In the last open Republican convention, in 1976, Gerald Ford announced his selection of then-Senator Bob Dole only after he was formally nominated for president. Four years later, Black was an adviser to Ronald Reagan when the former California governor returned to the convention hall at midnight on the evening he was nominated to put up George H. W. Bush for vice president. Reagan only did that, Black recalled, to squelch rumors that he was about to ask Ford, the former president, to run alongside him.

So far, the GOP veep speculation has been a game of elimination as much as anything else. Rubio and Kasich have each tried to rule themselves out—Kasich said there was “zero chance” he’d be Trump’s running mate and that he’d be the worst vice president ever. Cruz has said he has “zero interest whatsoever” in running with Trump. And nobody thinks Trump would be anyone’s vice president. This could all be political posturing, but the Republican primary has been so ugly at times that it’s hard to see any of the top contenders team up. “Given this experience, I don’t think you’ll see a pairing of any of these three,” said Black, who is now advising Kasich on his delegate strategy. “Kasich doesn’t want to be VP. He wouldn’t take it.

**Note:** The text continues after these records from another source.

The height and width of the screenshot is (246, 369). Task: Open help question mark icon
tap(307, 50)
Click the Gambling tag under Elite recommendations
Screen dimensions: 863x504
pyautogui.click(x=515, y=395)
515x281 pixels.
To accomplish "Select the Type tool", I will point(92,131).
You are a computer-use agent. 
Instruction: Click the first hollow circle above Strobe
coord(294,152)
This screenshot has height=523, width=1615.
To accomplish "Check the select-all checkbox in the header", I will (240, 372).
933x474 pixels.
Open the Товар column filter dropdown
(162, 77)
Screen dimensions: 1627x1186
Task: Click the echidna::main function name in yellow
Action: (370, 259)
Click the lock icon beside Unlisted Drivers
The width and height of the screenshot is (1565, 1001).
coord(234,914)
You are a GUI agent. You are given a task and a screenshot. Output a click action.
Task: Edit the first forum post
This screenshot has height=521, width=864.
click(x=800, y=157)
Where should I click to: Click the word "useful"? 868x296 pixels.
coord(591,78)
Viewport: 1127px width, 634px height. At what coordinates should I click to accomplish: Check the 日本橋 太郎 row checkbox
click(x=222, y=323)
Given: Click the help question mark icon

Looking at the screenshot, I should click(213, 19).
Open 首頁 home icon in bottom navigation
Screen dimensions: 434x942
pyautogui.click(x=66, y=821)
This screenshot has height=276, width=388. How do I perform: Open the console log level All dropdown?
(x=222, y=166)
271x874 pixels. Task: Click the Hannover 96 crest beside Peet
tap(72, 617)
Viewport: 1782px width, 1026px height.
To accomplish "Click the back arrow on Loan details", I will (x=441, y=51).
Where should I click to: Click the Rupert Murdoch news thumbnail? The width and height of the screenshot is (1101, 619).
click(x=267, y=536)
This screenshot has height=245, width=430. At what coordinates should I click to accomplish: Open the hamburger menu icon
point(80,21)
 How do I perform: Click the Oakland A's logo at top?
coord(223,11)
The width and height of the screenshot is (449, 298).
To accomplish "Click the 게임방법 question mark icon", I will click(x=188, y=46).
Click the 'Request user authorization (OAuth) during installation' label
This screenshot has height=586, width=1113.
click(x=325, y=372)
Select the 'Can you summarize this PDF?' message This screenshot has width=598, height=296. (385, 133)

I think Trump and Cruz dislike each other so much that it’d be very hard for them to get together.”

Trump told the Washington Post earlier this month that he was likely to pick an experienced politician as his running mate—a statement that might have been aimed at soothing the worries of GOP establishment types bent on preventing his nomination. “I would 95 percent see myself picking a political person as opposed to somebody from the outside,” Trump said. A couple weeks later, he told USA Today that Rubio, Kasich, and Governor Scott Walker of Wisconsin were among the names he was thinking about. Walker has endorsed Cruz and would also figure to be a top contender if the Texas senator overtakes Trump in Cleveland. Carly Fiorina and Governor Nikki Haley of South Carolina could also be logical picks for Cruz. Governor Chris Christie of New Jersey is another possibility for Trump.

Black predicted that Trump would wait until the convention to announce his running mate, while Cruz could unveil his choice earlier to try to sway undecided delegates in his direction.

Whether either of them gets their pick will be up to the delegates. Jason Doré is the executive director of the Louisiana GOP as well as an unpledged delegate who intends to stay neutral until the convention in Cleveland. “From a practical perspective,” he told me, “whichever candidate you were on board with—you would go with their team.”

“What I’m looking for is to unify the party coming out of the convention, because whoever the nominee for the VP and the president is, we have to win an election in November,” Doré said. “And to do that, we need a unified party.” If Trump gets to 1,237, he added, “it’s a moot point. I think he’ll get his nominee. I’d expect you’d have a party unity moment.”

Though he’s working for Kasich, Black said basically the same thing. “When it’s over, it’s over, and most people realize that,” he said. The delegates who vote for the nominees are party regulars, and “even people who don’t like Trump,” Black said, “are certainly going to want to do their best to help us win.”

All of this assumes a Trump that sticks to his commitment to pick someone experienced, or at least someone seen as qualified for the job. And with Trump, you never know. “If he wants to nominate Barbara Walters for vice president, we’re going to have a problem,” Black quipped.